◆ Task details: Each line from the start of the data below through the one containing "[Michigan Trail Tuesday: Kal-Haven" must be reproduced exactly.

◆ Data for review:

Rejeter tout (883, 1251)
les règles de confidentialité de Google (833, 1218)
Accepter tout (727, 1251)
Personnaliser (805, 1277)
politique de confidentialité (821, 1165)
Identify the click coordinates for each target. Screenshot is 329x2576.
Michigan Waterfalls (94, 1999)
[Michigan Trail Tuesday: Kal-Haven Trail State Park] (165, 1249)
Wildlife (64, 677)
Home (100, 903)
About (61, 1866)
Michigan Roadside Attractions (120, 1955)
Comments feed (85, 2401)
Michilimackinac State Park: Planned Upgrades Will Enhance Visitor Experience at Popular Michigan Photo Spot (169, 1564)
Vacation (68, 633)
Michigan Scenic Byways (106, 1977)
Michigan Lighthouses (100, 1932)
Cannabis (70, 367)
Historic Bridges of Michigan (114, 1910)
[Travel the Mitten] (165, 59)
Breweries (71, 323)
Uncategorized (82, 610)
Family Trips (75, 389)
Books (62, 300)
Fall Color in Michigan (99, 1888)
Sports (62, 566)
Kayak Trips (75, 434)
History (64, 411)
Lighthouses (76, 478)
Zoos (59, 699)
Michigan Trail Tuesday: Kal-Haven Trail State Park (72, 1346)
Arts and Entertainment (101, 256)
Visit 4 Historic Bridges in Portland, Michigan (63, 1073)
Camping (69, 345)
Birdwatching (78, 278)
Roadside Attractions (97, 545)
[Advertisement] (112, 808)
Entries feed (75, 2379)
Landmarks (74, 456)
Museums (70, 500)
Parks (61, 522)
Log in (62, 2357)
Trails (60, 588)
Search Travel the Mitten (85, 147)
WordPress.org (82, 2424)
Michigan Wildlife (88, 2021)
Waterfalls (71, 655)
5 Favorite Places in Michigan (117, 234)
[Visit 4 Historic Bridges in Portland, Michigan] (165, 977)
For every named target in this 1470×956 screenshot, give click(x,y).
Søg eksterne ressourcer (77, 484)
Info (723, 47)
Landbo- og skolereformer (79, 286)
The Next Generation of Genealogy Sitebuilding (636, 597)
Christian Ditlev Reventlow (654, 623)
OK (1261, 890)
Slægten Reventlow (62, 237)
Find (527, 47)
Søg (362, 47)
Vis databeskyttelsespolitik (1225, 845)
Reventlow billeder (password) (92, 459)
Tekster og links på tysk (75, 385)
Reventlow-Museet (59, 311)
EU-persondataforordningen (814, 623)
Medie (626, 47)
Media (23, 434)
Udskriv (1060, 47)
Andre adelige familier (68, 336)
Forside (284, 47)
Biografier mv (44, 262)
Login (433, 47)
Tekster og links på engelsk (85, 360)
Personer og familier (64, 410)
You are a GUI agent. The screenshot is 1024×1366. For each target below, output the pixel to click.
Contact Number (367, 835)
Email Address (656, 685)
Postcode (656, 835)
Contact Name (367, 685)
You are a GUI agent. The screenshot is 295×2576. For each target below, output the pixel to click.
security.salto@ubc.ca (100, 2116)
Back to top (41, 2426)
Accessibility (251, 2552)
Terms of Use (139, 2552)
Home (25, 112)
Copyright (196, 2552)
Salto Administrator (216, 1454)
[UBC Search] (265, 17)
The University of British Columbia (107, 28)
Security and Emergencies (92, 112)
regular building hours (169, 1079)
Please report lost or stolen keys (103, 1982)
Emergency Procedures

◆ Written answer:
Rejeter tout (883, 1251)
les règles de confidentialité de Google (833, 1218)
Accepter tout (727, 1251)
Personnaliser (805, 1277)
politique de confidentialité (821, 1165)
Identify the click coordinates for each target. Screenshot is 329x2576.
Michigan Waterfalls (94, 1999)
[Michigan Trail Tuesday: Kal-Haven Trail State Park] (165, 1249)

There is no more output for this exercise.